Les répondant·es se sont donc souvent surestimé·es, en particulier celles qui ont eu ici les scores généraux les plus bas.

Les connaissances réelles selon les questions

Cependant, selon les questions, la différence entre les groupes selon l’estimation des connaissances n’est pas stable. Les groupes d’estimation de connaissances n’étant pas équilibrés, j’ai choisi de les regrouper comme ci-dessus pour les analyses : les niveaux 1 à 3 deviennent le groupe des « novices », les niveaux 4 et 5 le groupe des « moyen·nes » et les niveaux 6 à 8 le groupe des « connaisseurs/euses » (en se souvenant qu’il s’agit là d’estimation par la personne elle-même de ses propres connaissances). Les graphiques représentent cependant les huit niveaux séparément, pour plus de précisions sur la répartition au sein d’un groupe dans cette population.

Les participant·es ont répondu globalement de la même manière à la question sur la fiabilité de l’expérimentation animale pour des applications chez l’être humain, à la question sur la possibilité de remplacer dès aujourd’hui toutes les expérimentations animales (mais les novices ont plus souvent affirmé ne pas connaitre la réponse à cette question [p < .05]) et aux questions sur la possibilité de tester des cosmétiques sur des animaux et de trouver en vente des cosmétiques ayant impliqué des tests sur les animaux dans l’Union Européenne.

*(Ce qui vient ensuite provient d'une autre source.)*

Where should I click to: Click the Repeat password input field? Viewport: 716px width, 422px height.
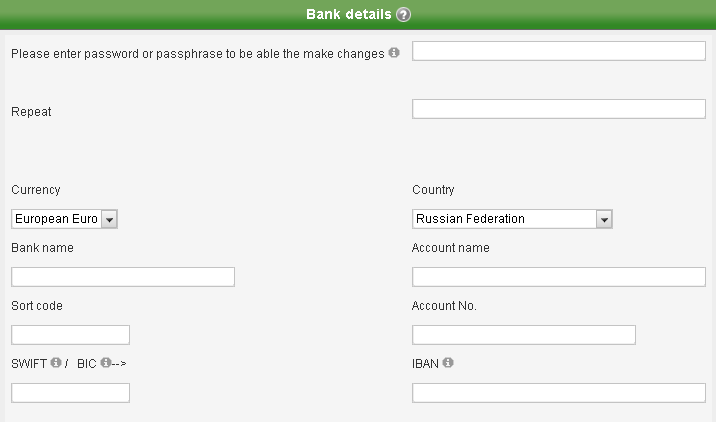pos(558,109)
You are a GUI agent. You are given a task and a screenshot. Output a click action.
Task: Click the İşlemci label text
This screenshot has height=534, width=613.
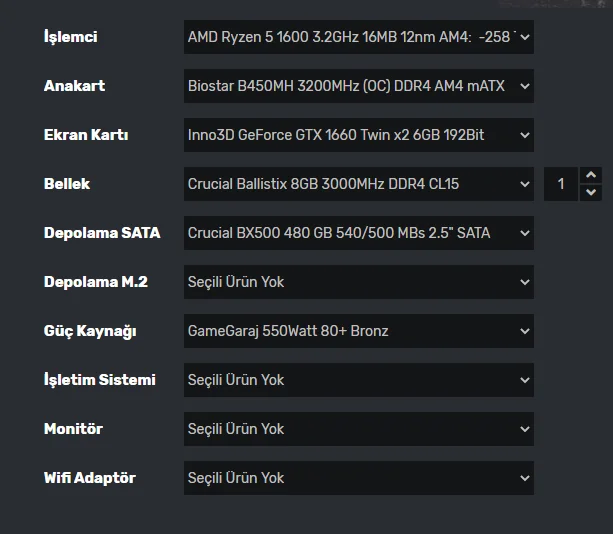tap(71, 38)
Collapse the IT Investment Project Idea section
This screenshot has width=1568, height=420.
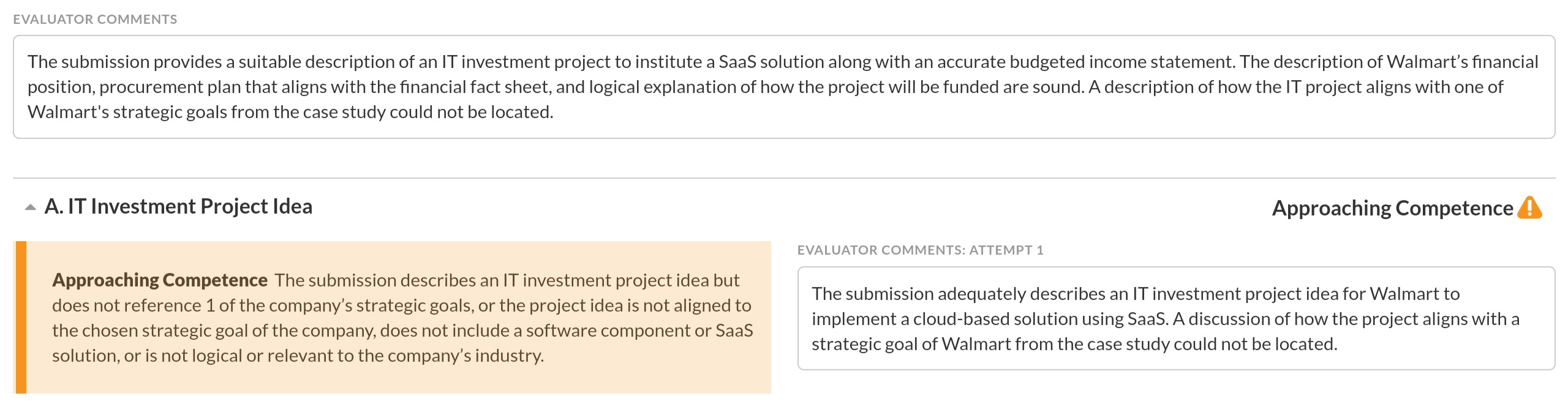[x=30, y=208]
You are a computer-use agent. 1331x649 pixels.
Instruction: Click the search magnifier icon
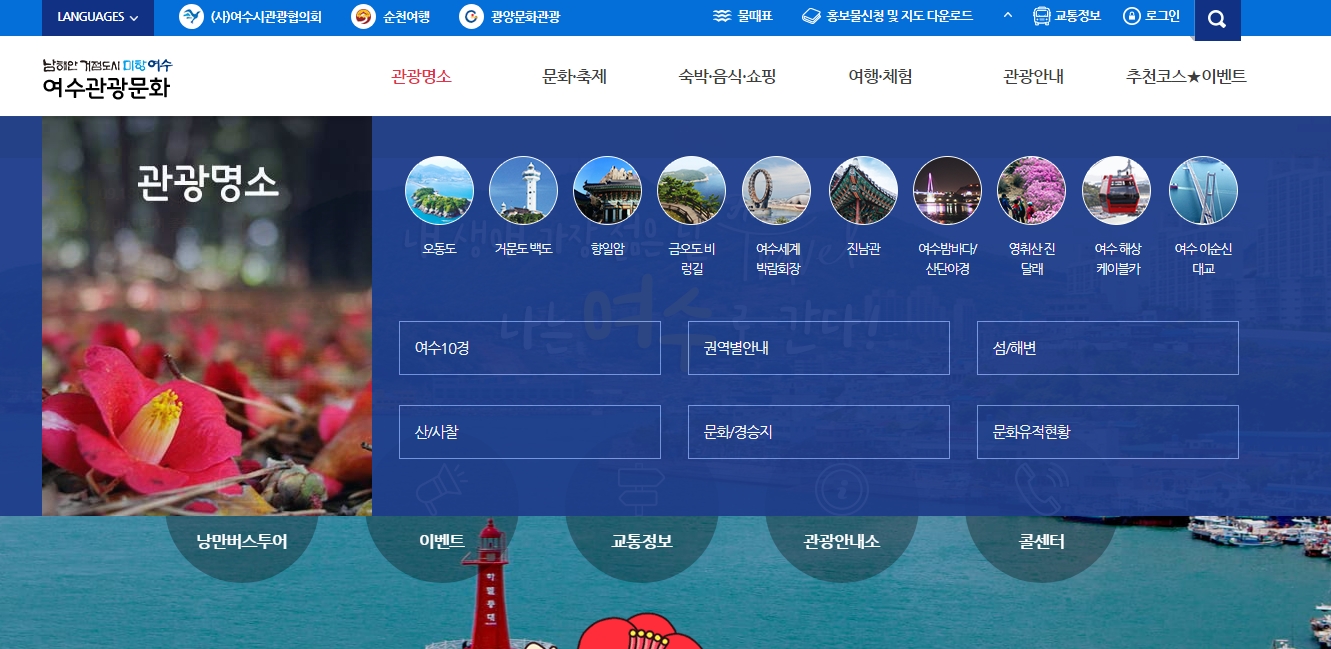point(1216,19)
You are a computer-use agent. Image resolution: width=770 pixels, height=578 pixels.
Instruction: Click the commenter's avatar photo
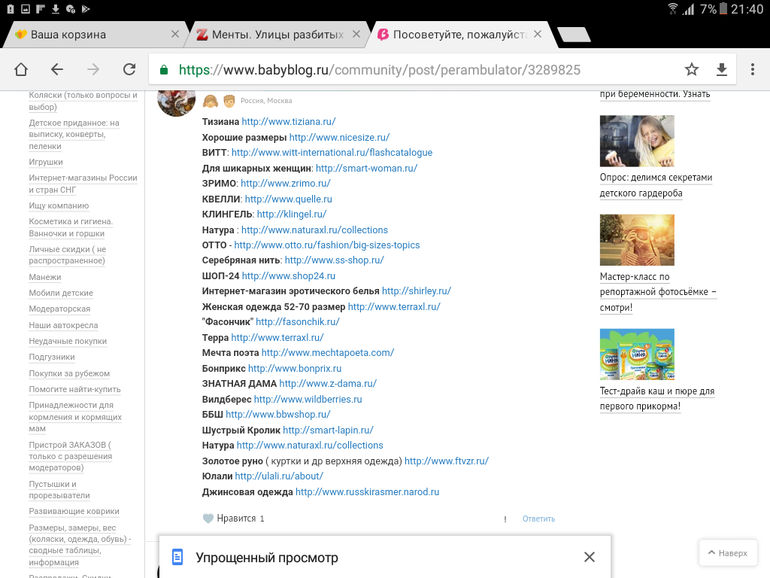tap(177, 101)
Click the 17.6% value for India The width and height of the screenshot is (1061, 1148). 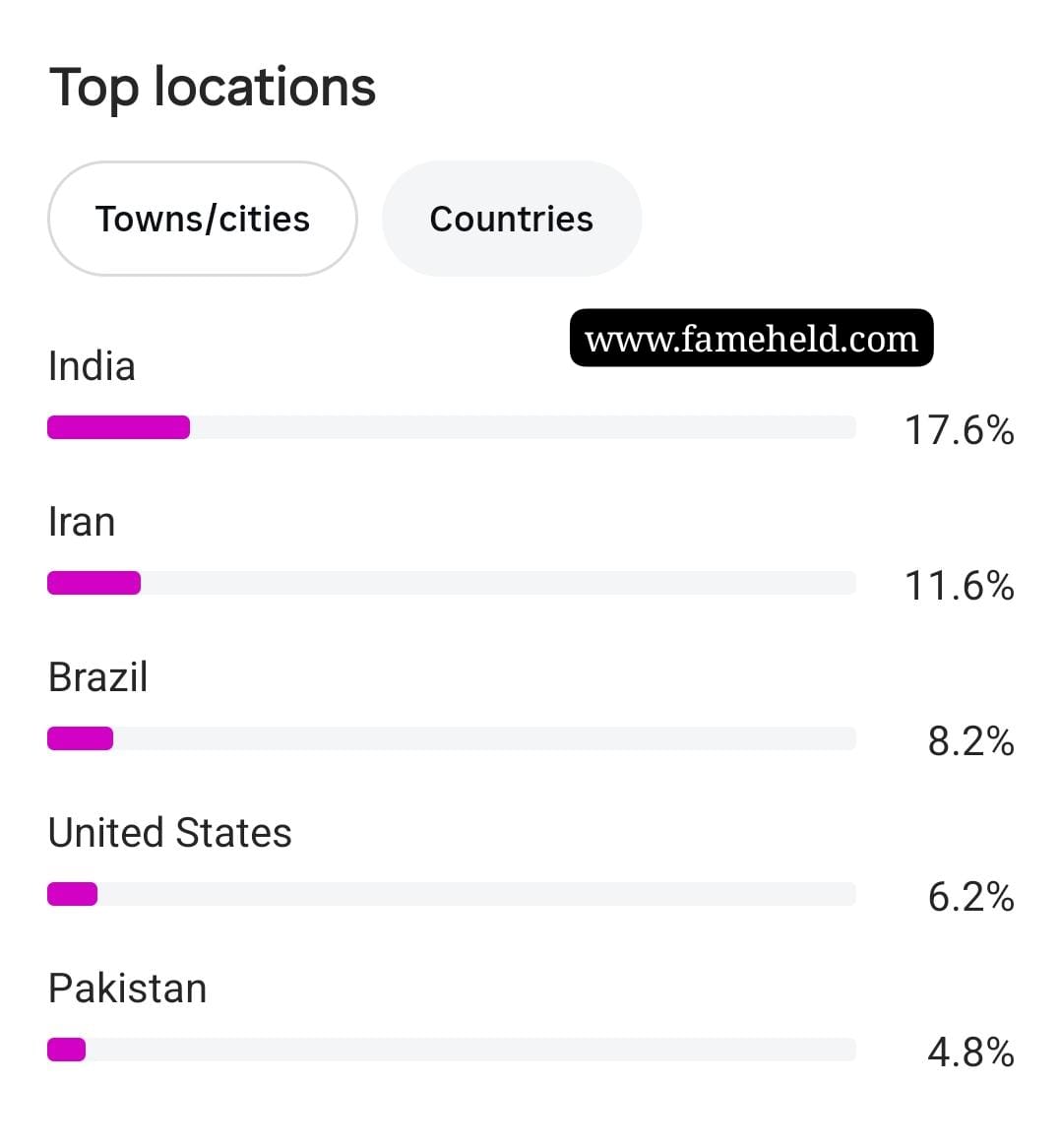pyautogui.click(x=960, y=430)
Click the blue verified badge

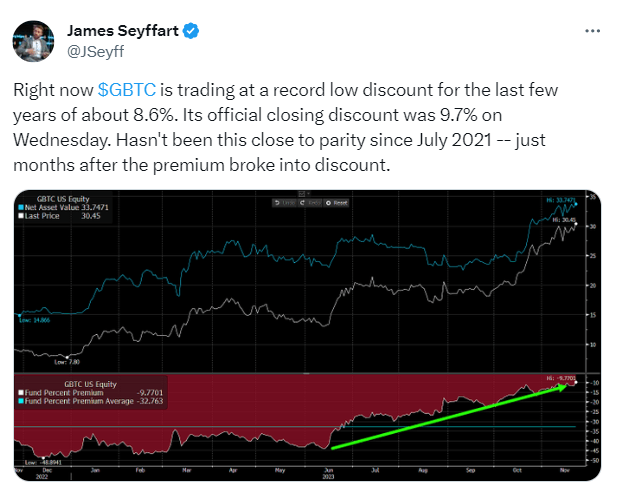click(x=191, y=30)
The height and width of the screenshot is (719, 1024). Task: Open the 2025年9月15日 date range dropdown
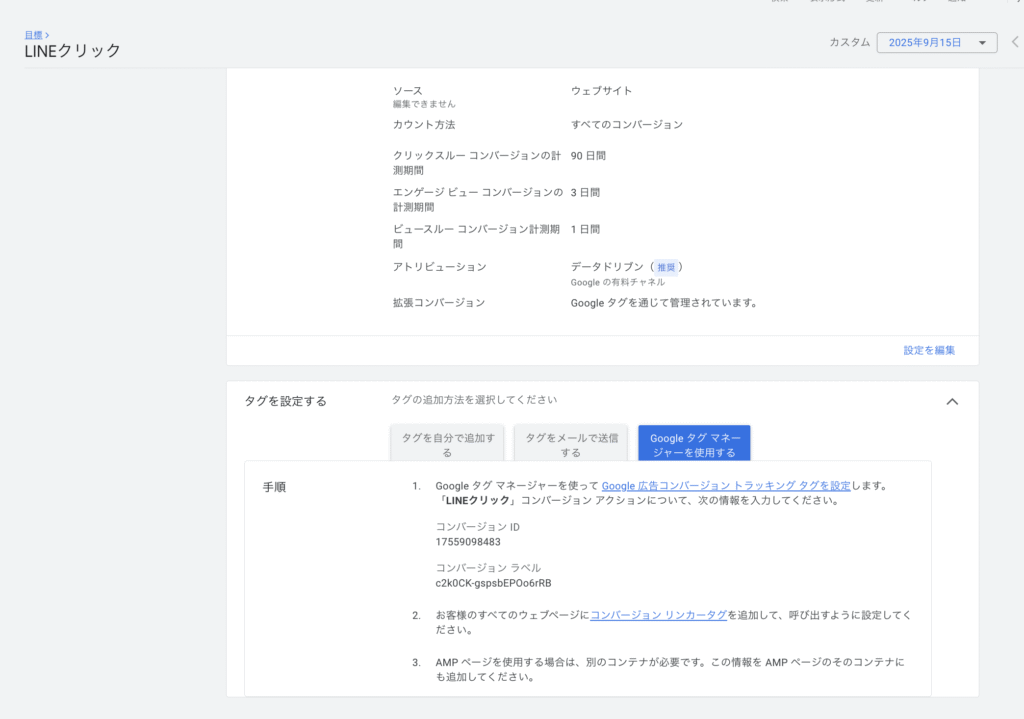click(x=936, y=43)
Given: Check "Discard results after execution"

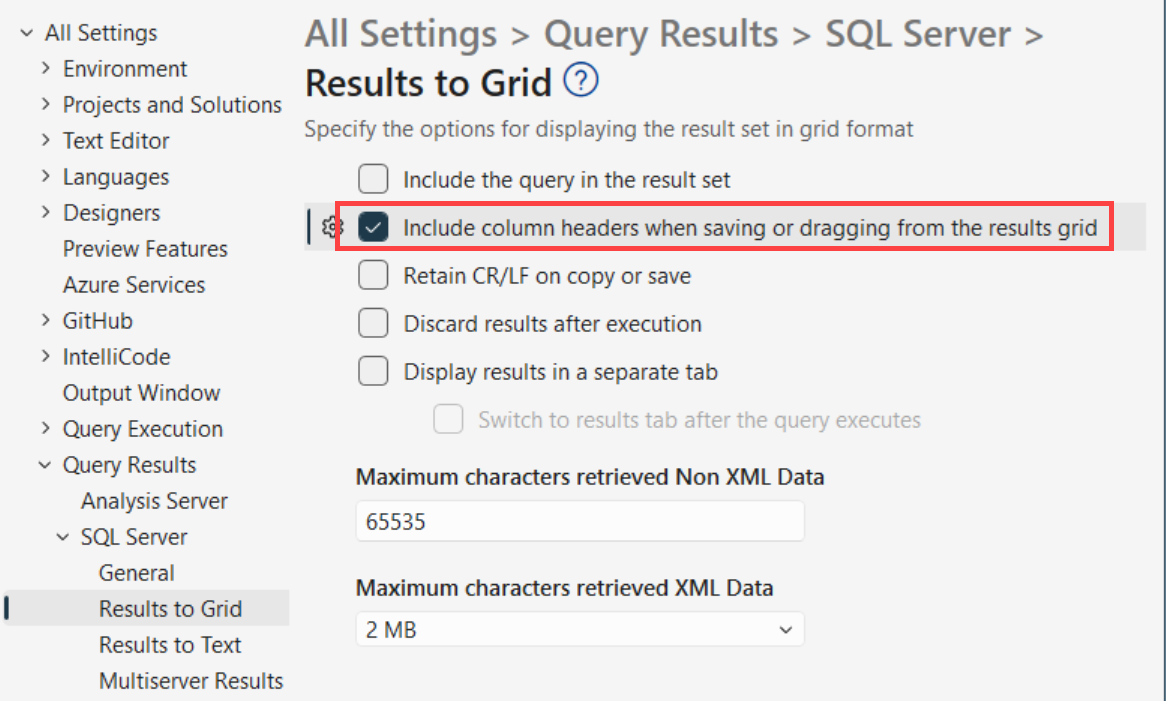Looking at the screenshot, I should pyautogui.click(x=373, y=323).
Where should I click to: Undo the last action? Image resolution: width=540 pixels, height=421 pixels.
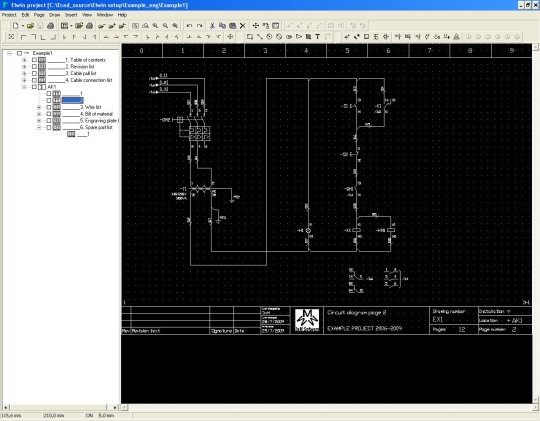click(189, 25)
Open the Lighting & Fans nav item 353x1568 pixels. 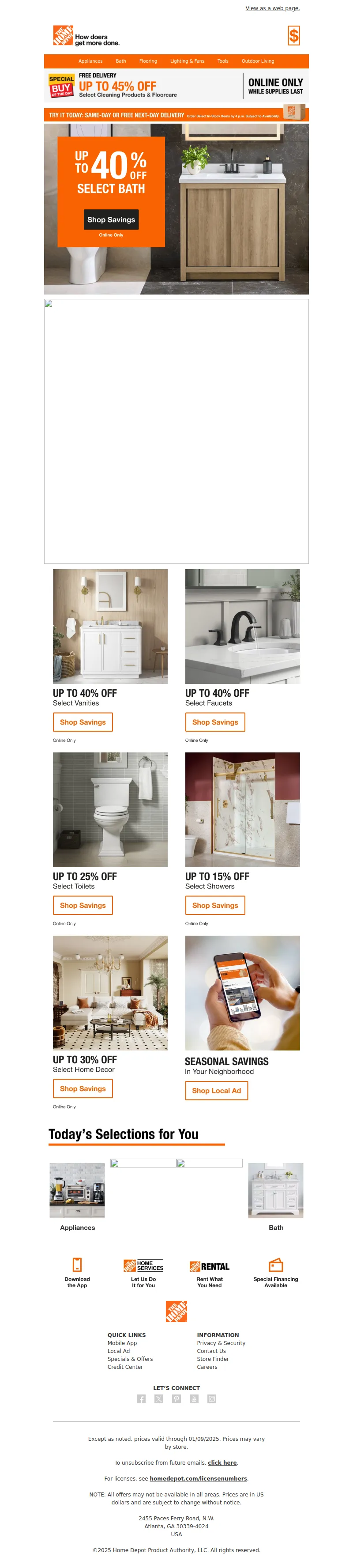click(188, 61)
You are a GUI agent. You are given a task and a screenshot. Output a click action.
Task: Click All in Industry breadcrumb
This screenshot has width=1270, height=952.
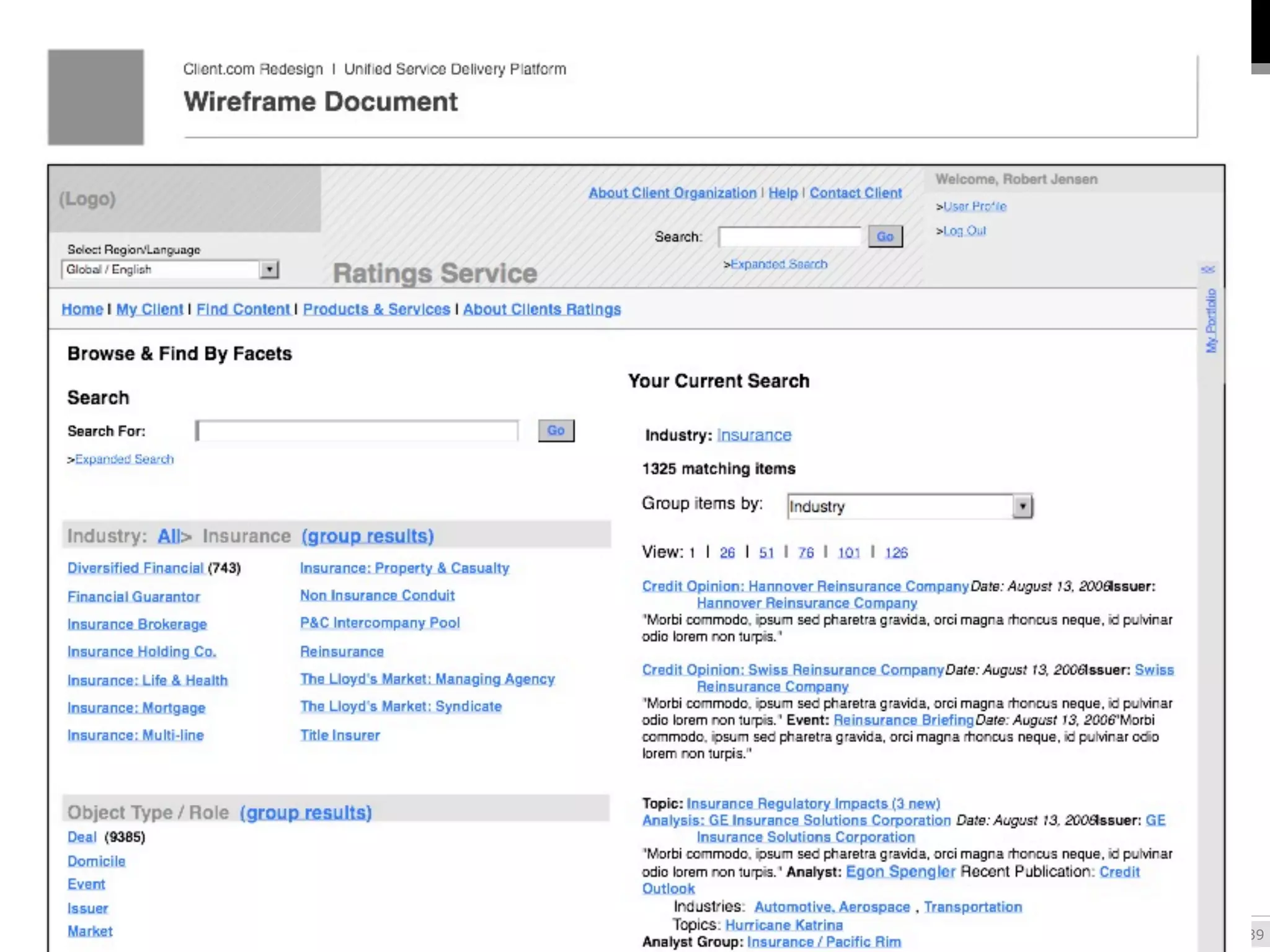pyautogui.click(x=168, y=536)
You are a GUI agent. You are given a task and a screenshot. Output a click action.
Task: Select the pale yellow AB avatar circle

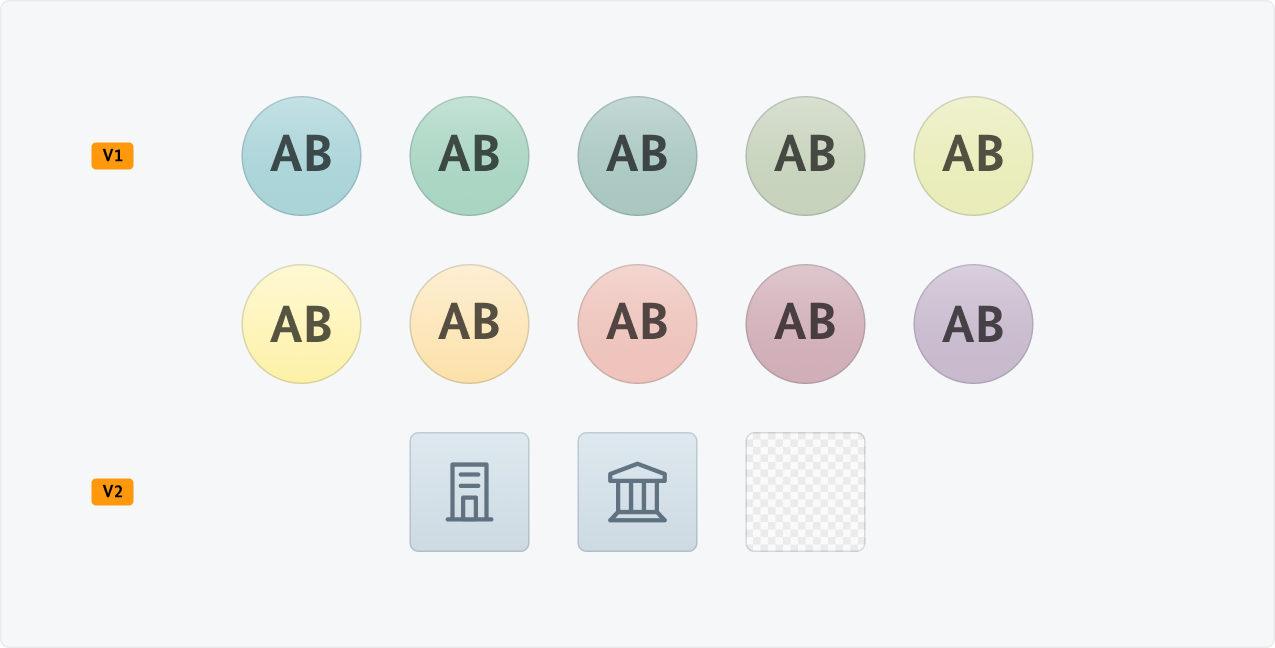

Les connaisseurs/euses et les moyen·nes ont fait plus d’erreurs et donné plus de bonnes réponses que les novices concernant le nombre d’animaux utilisés chaque année [p < .01] ; ont eu de meilleurs scores que les novices en ce qui concerne les espèces utilisées [p < .005] ; ont mentionné légèrement plus de formes d’alternatives que les novices [p < .005] ; et ont plus souvent défini correctement les 3R [p < .05]. Les connaisseurs/euses ont également donné légèrement plus d’applications de l’expérimentation animale que les novices [p < .05] et ont défini correctement la recherche fondamentale plus souvent que les novices [p < .05]. Enfin, les moyen·nes ont plus souvent tenté une réponse et se sont plus souvent trompé·es que les novices à la question sur la possibilité de tester les ingrédients des cosmétiques dans l’Union Européenne [p < 005].

Il ressort de tout cela que les participant·es semblent avoir évalué leur niveau de connaissance de manière plus ou moins fiable : les personnes s’étant jugées les moins compétentes ont souvent obtenu de moins bons résultats à la plupart des questions que les personnes s’étant jugées moyennement ou tout à fait compétentes.